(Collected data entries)
§ §

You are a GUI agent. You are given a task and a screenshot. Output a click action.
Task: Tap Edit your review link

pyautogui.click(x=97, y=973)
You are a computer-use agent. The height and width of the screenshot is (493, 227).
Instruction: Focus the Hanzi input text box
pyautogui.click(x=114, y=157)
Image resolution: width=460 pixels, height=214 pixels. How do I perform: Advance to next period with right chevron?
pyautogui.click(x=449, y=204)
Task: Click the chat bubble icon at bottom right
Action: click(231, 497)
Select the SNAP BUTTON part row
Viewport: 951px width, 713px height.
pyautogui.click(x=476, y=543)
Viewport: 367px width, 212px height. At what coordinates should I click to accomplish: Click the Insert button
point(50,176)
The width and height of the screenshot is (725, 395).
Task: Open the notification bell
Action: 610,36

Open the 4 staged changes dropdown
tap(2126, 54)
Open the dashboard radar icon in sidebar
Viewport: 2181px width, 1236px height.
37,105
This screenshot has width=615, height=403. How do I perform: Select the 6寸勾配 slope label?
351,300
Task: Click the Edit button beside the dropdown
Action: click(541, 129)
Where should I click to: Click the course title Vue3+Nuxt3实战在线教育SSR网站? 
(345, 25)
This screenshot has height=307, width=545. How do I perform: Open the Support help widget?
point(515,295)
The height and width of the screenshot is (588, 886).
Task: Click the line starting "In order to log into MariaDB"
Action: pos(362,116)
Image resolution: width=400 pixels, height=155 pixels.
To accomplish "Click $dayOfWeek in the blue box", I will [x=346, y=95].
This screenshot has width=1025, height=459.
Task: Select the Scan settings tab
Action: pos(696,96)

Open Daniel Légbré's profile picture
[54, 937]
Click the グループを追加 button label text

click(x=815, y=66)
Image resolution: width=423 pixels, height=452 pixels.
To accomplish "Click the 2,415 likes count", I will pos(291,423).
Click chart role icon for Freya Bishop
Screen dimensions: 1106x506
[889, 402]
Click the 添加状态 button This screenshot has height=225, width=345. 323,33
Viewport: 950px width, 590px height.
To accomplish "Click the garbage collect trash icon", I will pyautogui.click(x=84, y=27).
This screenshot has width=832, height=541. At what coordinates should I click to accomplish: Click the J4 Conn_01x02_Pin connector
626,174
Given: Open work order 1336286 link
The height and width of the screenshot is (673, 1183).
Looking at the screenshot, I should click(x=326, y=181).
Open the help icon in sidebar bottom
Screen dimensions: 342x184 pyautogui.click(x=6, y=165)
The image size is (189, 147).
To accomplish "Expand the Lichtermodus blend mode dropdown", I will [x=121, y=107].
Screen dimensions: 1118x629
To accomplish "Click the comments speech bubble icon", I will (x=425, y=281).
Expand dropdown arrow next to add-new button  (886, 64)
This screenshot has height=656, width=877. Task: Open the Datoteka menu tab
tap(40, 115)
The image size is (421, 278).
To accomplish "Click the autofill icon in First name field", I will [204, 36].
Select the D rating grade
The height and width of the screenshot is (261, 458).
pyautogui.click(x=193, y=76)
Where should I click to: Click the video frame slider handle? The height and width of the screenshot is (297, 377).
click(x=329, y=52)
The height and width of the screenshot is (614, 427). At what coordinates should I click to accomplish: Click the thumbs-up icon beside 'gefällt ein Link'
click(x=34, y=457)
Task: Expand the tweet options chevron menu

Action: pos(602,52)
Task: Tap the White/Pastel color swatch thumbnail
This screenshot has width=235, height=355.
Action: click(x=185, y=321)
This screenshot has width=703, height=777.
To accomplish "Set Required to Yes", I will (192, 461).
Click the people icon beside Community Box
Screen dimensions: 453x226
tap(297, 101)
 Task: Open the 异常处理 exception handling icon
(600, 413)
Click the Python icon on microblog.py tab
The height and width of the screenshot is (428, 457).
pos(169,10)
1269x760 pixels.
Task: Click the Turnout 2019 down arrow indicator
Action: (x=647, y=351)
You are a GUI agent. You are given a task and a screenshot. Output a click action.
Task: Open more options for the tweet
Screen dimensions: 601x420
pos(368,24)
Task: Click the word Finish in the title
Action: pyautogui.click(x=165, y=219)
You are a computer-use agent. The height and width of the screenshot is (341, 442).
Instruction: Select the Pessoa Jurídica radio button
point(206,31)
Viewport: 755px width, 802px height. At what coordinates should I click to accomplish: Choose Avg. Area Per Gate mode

§ §

■ **Task to complete**
The range runs from the line with "The height and width of the screenshot is (614, 427)." to the last line of the entries above, both included. Restate it word for word.

■ **Exercise solution**
The height and width of the screenshot is (614, 427). At what coordinates should I click to accomplish: Click the thumbs-up icon beside 'gefällt ein Link'
click(x=34, y=457)
Task: Expand the tweet options chevron menu

Action: pos(602,52)
Task: Tap the White/Pastel color swatch thumbnail
This screenshot has width=235, height=355.
Action: click(x=185, y=321)
This screenshot has width=703, height=777.
To accomplish "Set Required to Yes", I will (192, 461).
Click the people icon beside Community Box
Screen dimensions: 453x226
tap(297, 101)
 Task: Open the 异常处理 exception handling icon
(600, 413)
Click the Python icon on microblog.py tab
The height and width of the screenshot is (428, 457).
pos(169,10)
1269x760 pixels.
Task: Click the Turnout 2019 down arrow indicator
Action: (x=647, y=351)
You are a GUI agent. You are given a task and a screenshot. Output a click action.
Task: Open more options for the tweet
Screen dimensions: 601x420
pos(368,24)
Task: Click the word Finish in the title
Action: pyautogui.click(x=165, y=219)
You are a computer-use agent. The height and width of the screenshot is (341, 442).
Instruction: Select the Pessoa Jurídica radio button
point(206,31)
Viewport: 755px width, 802px height. At what coordinates should I click to accomplish: Choose Avg. Area Per Gate mode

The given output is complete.